__Records shown__.

+++

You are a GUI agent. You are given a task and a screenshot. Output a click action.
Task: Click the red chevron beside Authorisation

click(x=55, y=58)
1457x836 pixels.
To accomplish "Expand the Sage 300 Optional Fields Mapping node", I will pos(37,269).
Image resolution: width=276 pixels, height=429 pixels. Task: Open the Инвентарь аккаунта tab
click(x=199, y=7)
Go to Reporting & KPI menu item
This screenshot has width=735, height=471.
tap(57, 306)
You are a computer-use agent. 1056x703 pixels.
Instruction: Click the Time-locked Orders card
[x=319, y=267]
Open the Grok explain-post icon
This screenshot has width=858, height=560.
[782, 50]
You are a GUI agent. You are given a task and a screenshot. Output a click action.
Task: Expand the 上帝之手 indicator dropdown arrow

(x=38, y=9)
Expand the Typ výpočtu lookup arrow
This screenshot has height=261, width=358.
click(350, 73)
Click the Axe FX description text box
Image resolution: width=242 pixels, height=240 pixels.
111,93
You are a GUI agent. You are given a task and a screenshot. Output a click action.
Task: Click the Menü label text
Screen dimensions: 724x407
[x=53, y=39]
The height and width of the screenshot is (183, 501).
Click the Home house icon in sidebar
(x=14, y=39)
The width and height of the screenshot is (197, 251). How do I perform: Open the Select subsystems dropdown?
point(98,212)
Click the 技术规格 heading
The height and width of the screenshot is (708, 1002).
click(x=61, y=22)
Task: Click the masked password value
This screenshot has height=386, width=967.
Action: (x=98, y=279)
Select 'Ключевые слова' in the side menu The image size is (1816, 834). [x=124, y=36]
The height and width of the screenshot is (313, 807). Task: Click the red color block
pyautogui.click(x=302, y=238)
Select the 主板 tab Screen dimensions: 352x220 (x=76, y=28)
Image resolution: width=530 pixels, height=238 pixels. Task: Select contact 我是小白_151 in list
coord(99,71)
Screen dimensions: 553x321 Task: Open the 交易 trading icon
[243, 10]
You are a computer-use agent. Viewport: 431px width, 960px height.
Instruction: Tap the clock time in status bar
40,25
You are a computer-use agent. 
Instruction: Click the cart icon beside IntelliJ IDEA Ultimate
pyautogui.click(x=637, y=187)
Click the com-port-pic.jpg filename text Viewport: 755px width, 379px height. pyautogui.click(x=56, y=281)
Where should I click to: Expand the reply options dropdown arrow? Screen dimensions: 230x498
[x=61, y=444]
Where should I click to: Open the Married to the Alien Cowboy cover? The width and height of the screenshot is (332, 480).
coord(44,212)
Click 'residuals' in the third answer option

+++

__Task requirements__. Each line in the listing above from the one containing "Task: Click the Menü label text" through the one containing "Task: Click the masked password value" should be repeated exactly, and no other line.

__Exercise result__.
Task: Click the Menü label text
Screen dimensions: 724x407
[x=53, y=39]
The height and width of the screenshot is (183, 501).
Click the Home house icon in sidebar
(x=14, y=39)
The width and height of the screenshot is (197, 251). How do I perform: Open the Select subsystems dropdown?
point(98,212)
Click the 技术规格 heading
The height and width of the screenshot is (708, 1002).
click(x=61, y=22)
Task: Click the masked password value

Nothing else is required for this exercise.